IMPROVING SERIALIZATION
PERFORMANCE WITH
EXTERNALIZABLE
With serialization, you can customize how an object's fields are
mapped to a stream, and even recover when you encounter a stream
that has different fields from the ones you expect. This
flexibility is a benefit of the serialization format; the format
includes more then just your object's field values, but also
metadata about the version of your class and its field names and
types.
However, flexibility comes at the price of lower performance.
This is certainly true for serialization. This tip shows you how
to improve the performance of serialization by turning off the
standard serialization format. You do this by making your objects
externalizable. Let's start the tip with a programming example
that uses serializable objects:
import java.io.*;
class Employee implements Serializable {
String lastName;
String firstName;
String ssn;
int salary;
int level;
public Employee(String lastName, String firstName, String ssn,
int salary, int level)
{
this.lastName = lastName;
this.firstName = firstName;
this.ssn = ssn;
this.salary = salary;
this.level = level;
}
}
public class TestSerialization {
public static final int tests=5;
public static final int count=5000;
public static void appMain(String[] args) throws Exception {
Employee[] emps = new Employee[count];
for (int n=0; n<count; n++) {
emps[n] = new Employee("LastName" + n, "FirstName" + n,
"222-33-" + n, 34000 + n,
n % 10);
}
for (int outer=0; outer<tests; outer++) {
ObjectOutputStream oos = null;
FileOutputStream fos = null;
BufferedOutputStream bos = null;
long start = System.currentTimeMillis();
try {
fos = new FileOutputStream("TestSerialization");
bos = new BufferedOutputStream(fos);
oos = new ObjectOutputStream(bos);
for (int n=0; n<count; n++) {
oos.writeObject(emps[n]);
}
long end = System.currentTimeMillis();
System.out.println("Serialization of " + count +
" objects took " + (end-start) + " ms.");
}
finally {
if (oos != null) oos.close();
if (bos != null) bos.close();
if (fos != null) fos.close();
}
new File("TestSerialization").delete();
}
}
public static void main(String[] args)
{
try {
appMain(args);
}
catch (Exception e) {
e.printStackTrace();
}
}
}
The TestSerialization class is a simple benchmark that measures
how long it takes to write Employees into an OutputStream. It
creates 5000 fictitious employees, then writes them all into
a file. The test runs five times. If you run TestSerialization,
you should see output that looks something like this (your times
might differ substantially depending on environmental factors
such as your processor speed and other applications running in
your system):
Serialization of 5000 objects took 438 ms.

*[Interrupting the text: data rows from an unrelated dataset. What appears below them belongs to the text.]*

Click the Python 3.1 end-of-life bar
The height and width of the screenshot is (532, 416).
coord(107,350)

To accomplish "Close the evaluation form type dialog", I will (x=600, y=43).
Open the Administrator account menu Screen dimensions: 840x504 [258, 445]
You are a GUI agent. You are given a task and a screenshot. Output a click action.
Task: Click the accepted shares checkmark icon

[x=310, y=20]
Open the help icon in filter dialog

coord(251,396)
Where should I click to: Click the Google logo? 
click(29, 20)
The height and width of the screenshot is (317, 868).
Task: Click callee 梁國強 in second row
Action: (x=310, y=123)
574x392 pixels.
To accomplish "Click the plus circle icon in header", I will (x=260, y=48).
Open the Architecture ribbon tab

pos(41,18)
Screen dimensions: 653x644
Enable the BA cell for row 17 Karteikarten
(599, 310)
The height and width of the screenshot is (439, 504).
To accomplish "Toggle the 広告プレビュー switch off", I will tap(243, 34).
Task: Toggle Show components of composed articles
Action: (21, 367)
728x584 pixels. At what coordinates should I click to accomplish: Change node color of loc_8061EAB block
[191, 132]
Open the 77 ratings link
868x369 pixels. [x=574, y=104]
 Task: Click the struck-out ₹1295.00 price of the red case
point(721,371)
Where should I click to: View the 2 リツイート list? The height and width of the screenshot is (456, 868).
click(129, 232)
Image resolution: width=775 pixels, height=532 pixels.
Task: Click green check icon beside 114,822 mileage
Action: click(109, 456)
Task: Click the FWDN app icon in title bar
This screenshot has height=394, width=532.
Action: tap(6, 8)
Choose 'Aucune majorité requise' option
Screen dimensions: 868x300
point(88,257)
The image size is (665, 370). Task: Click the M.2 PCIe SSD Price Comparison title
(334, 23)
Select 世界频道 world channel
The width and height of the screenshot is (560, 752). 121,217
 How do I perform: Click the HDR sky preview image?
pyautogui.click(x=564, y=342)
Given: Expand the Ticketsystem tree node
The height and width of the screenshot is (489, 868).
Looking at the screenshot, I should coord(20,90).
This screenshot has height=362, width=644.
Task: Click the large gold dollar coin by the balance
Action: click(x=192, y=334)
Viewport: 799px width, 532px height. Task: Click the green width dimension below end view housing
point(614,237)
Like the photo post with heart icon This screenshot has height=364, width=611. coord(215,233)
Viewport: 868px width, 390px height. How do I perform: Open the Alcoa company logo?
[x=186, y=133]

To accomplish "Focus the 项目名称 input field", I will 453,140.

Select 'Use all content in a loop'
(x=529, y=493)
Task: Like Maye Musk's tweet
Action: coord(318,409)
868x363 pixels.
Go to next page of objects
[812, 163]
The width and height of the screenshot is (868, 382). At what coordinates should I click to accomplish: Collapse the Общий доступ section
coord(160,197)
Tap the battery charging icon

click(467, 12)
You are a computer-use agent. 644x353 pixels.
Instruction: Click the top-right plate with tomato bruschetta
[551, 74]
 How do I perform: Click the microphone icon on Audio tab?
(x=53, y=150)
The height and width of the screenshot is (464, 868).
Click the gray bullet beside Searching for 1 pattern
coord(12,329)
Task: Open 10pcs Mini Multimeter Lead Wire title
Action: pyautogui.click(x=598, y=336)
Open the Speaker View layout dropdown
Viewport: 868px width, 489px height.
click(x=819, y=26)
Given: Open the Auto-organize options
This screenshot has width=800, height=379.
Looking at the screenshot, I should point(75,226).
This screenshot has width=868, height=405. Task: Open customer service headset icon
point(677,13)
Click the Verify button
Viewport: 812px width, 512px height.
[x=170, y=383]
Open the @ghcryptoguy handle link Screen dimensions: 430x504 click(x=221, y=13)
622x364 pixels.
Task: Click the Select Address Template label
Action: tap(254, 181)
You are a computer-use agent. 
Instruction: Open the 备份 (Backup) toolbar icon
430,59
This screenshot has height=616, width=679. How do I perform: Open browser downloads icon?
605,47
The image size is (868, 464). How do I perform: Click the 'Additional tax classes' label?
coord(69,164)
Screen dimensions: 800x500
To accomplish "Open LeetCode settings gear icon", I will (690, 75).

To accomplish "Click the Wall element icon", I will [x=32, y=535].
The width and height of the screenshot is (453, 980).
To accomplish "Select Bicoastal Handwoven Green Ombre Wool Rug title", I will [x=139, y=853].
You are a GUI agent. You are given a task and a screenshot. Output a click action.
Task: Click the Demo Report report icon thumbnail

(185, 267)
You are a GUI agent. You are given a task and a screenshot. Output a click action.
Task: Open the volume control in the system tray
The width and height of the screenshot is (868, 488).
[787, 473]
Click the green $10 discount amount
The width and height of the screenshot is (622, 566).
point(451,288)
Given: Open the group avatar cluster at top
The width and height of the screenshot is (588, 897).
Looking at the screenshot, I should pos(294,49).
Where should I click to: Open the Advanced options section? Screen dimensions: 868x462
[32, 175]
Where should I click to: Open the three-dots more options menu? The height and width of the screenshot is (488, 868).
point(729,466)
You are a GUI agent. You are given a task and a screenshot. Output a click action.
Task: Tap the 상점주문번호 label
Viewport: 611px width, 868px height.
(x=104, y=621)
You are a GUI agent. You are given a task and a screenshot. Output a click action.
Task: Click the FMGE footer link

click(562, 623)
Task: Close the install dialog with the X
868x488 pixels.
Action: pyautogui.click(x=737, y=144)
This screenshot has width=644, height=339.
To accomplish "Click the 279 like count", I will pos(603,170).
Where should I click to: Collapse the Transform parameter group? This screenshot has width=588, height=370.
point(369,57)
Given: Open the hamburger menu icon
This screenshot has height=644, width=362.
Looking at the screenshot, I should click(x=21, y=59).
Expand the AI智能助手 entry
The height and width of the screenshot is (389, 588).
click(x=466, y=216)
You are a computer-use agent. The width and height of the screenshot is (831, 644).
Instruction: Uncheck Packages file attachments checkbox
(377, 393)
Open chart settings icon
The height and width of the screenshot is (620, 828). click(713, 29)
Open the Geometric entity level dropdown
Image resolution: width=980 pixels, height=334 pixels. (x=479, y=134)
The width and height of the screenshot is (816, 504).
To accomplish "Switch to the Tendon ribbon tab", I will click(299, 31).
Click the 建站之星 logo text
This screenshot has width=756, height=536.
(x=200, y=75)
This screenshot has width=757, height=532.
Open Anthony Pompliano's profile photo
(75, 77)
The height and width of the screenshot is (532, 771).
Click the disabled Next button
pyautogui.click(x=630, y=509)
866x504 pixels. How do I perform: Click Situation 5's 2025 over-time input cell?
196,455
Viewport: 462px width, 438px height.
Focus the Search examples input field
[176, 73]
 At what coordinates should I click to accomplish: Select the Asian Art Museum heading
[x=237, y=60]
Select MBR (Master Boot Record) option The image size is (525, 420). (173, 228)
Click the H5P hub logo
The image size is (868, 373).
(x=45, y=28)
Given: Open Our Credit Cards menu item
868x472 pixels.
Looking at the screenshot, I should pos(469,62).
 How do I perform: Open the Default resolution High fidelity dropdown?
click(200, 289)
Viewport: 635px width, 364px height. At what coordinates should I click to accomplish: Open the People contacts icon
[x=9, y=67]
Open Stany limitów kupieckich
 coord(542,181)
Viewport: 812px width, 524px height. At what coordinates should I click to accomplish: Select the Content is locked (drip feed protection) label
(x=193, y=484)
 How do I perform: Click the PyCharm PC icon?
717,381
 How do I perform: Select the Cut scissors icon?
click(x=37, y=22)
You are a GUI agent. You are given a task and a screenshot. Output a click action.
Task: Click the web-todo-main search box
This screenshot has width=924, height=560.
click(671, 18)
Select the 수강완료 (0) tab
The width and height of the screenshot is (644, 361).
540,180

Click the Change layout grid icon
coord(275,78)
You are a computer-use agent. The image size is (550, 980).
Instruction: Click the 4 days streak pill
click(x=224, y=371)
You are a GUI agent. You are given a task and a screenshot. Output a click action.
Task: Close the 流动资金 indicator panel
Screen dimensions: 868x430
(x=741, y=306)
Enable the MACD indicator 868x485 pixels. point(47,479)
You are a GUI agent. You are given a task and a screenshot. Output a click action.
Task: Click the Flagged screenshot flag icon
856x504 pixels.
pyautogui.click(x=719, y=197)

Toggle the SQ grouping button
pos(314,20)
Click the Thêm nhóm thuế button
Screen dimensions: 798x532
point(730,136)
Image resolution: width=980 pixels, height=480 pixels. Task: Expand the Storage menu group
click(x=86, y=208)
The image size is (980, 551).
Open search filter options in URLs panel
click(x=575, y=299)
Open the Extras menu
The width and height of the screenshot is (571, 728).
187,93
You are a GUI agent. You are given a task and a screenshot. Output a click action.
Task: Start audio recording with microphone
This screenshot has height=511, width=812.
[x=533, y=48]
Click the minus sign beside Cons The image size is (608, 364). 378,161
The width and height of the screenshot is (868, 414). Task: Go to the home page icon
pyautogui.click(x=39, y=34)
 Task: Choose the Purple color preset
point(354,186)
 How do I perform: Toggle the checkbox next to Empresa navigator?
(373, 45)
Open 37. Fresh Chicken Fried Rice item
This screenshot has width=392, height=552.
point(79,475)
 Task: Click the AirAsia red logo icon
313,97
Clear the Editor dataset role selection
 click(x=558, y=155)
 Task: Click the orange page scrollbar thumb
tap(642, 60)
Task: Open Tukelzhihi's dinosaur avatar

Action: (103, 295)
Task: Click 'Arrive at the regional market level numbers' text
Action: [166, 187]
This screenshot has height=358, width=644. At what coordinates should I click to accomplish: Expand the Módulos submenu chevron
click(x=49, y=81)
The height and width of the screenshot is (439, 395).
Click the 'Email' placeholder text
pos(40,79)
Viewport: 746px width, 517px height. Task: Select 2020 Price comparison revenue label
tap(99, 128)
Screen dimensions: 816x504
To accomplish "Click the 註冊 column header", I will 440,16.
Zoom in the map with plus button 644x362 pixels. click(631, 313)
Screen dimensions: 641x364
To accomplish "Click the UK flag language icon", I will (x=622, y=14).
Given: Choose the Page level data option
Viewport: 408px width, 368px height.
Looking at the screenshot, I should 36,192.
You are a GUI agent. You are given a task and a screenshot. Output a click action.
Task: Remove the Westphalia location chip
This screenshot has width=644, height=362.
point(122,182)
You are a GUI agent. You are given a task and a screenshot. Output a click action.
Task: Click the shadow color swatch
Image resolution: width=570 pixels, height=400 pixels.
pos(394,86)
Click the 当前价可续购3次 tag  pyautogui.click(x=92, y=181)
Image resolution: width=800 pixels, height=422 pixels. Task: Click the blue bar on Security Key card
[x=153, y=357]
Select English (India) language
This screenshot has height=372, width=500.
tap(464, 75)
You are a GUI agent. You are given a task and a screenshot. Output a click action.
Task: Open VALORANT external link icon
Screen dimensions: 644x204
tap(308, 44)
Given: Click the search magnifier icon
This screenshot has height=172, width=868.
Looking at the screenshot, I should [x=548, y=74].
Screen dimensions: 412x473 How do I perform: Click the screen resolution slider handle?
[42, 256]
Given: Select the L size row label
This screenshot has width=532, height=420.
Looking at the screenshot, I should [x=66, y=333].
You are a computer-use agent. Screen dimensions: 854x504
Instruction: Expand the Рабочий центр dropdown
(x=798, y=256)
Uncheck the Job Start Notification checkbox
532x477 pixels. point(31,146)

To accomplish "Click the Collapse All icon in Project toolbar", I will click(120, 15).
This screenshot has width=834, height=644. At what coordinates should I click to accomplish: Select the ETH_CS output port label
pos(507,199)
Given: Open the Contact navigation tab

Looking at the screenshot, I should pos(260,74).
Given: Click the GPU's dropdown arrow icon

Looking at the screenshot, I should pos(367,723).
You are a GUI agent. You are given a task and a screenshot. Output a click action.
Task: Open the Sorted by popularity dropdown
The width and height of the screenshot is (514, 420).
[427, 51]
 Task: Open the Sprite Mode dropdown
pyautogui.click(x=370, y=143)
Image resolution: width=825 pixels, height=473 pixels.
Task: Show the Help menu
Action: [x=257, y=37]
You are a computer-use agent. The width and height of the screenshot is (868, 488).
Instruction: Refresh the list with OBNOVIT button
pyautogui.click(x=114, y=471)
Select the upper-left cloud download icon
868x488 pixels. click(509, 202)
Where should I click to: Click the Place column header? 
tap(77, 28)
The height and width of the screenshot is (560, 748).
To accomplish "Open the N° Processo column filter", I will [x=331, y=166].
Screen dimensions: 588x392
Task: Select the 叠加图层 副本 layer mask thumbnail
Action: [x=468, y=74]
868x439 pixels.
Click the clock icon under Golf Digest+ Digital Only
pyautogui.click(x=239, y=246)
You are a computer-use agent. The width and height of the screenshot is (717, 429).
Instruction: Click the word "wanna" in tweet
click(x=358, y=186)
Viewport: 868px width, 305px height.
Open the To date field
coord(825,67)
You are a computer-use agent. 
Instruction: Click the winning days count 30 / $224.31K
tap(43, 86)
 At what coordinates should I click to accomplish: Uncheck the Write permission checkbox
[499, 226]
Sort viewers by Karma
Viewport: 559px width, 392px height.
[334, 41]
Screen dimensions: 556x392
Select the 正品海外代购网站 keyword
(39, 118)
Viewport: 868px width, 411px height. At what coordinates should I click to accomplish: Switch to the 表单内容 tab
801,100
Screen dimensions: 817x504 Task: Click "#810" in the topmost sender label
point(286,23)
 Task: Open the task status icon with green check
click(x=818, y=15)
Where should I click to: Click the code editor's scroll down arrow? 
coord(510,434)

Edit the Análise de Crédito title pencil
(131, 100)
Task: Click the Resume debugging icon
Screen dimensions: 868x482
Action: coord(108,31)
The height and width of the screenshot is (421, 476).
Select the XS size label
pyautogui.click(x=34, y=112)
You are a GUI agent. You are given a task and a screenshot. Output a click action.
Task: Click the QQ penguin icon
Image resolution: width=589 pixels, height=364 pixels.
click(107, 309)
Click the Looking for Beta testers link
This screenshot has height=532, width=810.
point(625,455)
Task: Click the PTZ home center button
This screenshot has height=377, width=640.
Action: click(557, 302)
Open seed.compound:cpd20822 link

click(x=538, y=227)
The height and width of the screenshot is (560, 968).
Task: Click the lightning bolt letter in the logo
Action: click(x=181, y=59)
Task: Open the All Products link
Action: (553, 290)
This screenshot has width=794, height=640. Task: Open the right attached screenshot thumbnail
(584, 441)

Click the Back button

Serialization of 5000 objects took 203 ms.
Serialization of 5000 objects took 234 ms.
Serialization of 5000 objects took 188 ms.
Serialization of 5000 objects took 219 ms.
These results indicate that it was a good idea to run the test
more than once because the first run was so different from the
others. Ignoring the first run, which probably incurred some
one-time startup overhead, the results range from approximately
190-235 ms to write 5000 objects to a file.
The Employee class takes advantage of the simplest flavor of
serialization by implementing the signal interface Serializable;
this indicates to the Java(tm) virtual machine* that you want to
use the default serialization mechanism. Implementing the
Serializable interface allows you to serialize the Employee
objects by passing them to the writeObject() method of
ObjectOutputStream. ObjectOutputStream automates the process of
writing the Employee class metadata and instance fields to the
stream. In other words, it does all the serialization work for you.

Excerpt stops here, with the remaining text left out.